Finn’s lips crinkled into a grin. “I’ll help.”

Please. Please what? I handed him the lights and returned to decorating the windows before my brain short circuited and I did something foolish.

The afternoon blurred into a long line of decorations, drinks, and small talk. Most of the regulars remembered me now, and they spent most of their time trying to outtalk each other.

I hadn’t realized how much I’d missed the casual intimacy of small town life. People showed up when you needed them here.

Maybe Clover Hill wasn’t the trap Mom always thought.

Someone tapped me on the shoulder. “Excuse me.”

I turned, a ready smile in place.

Bethany Clearwater stood in front of me, all big smiles and wide eyes. “I’ve been meaning to stop by and talk to you. Wanted to give you a proper welcome home.” She held out a box. “These are for you.”

I took the box without really seeing it, but the familiar red color with the leaping leprechaun and rainbow didn’t take much to decipher. Lucky Charms. She’d given me a box of cereal. Confusion spread through me, but I nodded. “Um. Thanks.” Maybe this was some kind of tradition I’d missed.

Bethany’s grin widened. I’d heard the expression “smiled like a shark” but hadn’t understood it until then.

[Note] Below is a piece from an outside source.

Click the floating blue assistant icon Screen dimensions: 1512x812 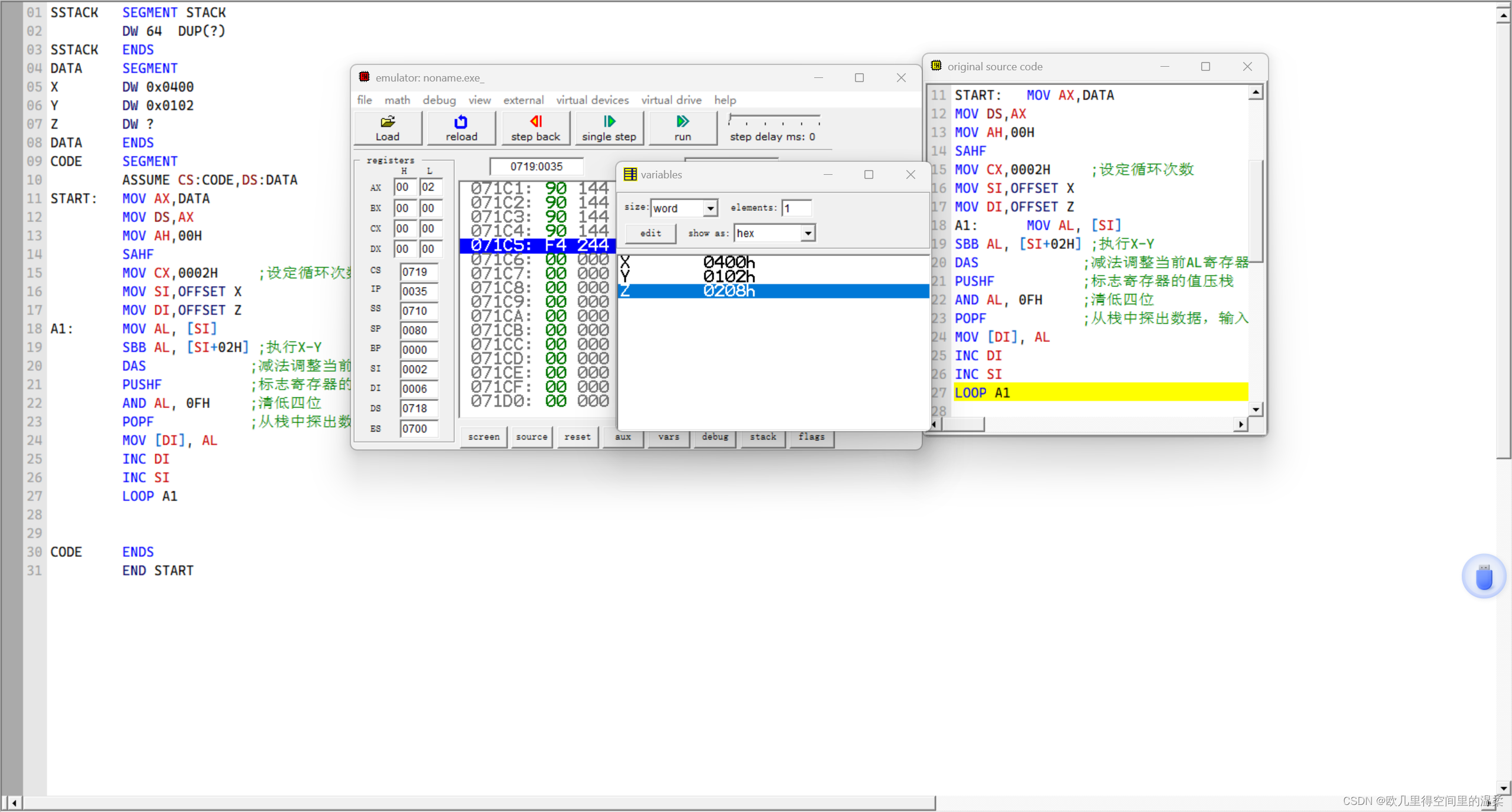click(x=1483, y=576)
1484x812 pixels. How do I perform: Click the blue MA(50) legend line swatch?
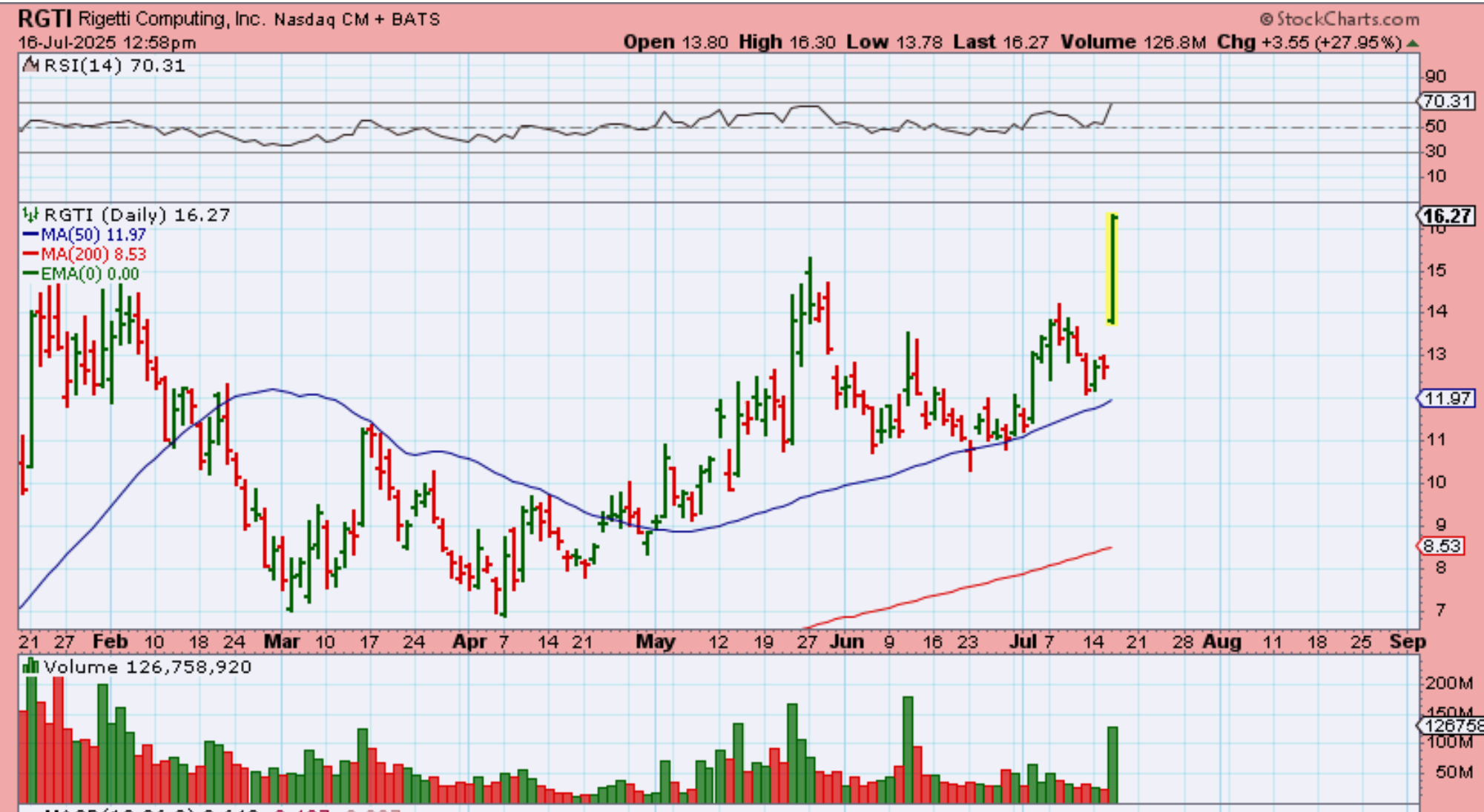point(30,234)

Behind Bethany, two other women roughly our age covered their mouths with both hands and laughed.

Oh.

My cheeks flamed as it dawned on me.

Lucky Charms. Leprechauns. Irish stereotypes because I was Irish and apparently that made a good joke.

That old, familiar sense of judgment settled over me, suffocating and freezing me all at the same time.

Be the bigger person, Bree. Mom always told me that. Iit didn’t help when I was literally twice the size of perfect, petite Bethany. I gritted my teeth and kept it all locked up behind a saccharine sweet smile. “That’s very thoughtful of you. I’ll be sure to set a bowl out for the leprechauns tonight.”

Her nose scrunched in obvious confusion but she recovered. “Oh, you're welcome. Anything for our newest little resident.”

Her words said one thing. The cold calculation in her eyes said the opposite.

This was the kind of thing Mom wanted me to escape.

9

RONAN

The scent of snow hung heavy in the air. I sniffed the sharp, metallic tang and rolled my shoulders. Damn.

Dad taught me to read the weather the same way I read blueprints. Thirty years in construction taught me to respect what was coming.

I pushed through the door at O’Sullivan’s, grateful for the rush of warmth and noise.

Green streamers hung from every surface. Shamrocks covered the windows.

Bree had been busy in the two days since I’d brought over the paint for her to look at.